**DATA SHOWN**
· · · ·

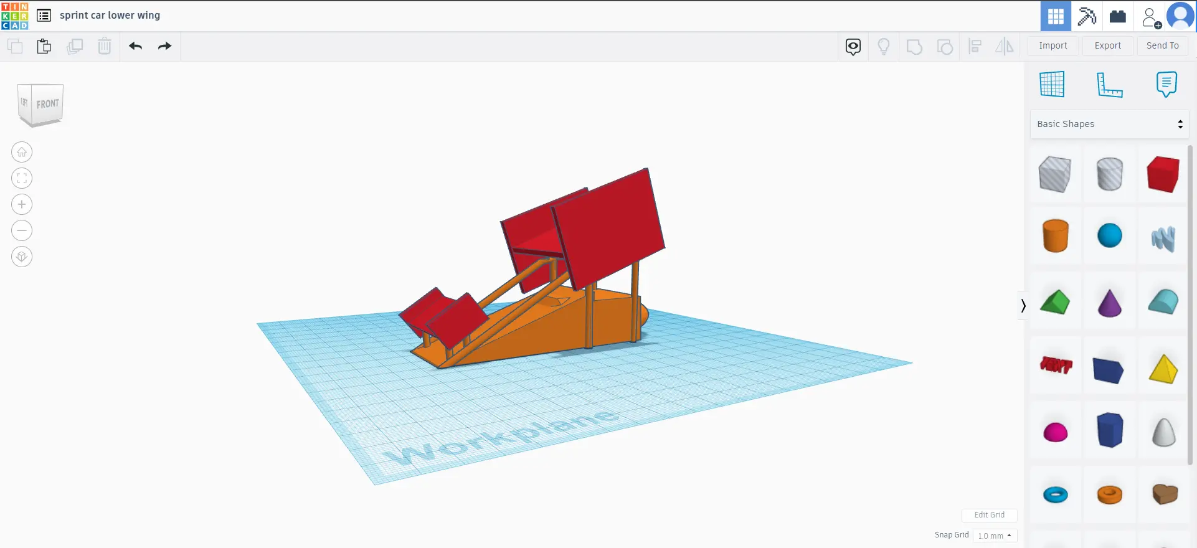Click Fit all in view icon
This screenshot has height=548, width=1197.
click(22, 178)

· · · ·

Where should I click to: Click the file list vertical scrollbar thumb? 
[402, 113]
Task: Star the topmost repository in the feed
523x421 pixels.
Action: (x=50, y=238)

· · · ·

**YOUR INSTRUCTIONS**
Copy the lines starting at the one containing "Where should I" and ending at the one containing "Action: (x=50, y=238)", switching "repository" to "project" and leaving everything else as it is.

**ANSWER TO THE EXERCISE**
Where should I click to: Click the file list vertical scrollbar thumb? 
[402, 113]
Task: Star the topmost project in the feed
523x421 pixels.
Action: (x=50, y=238)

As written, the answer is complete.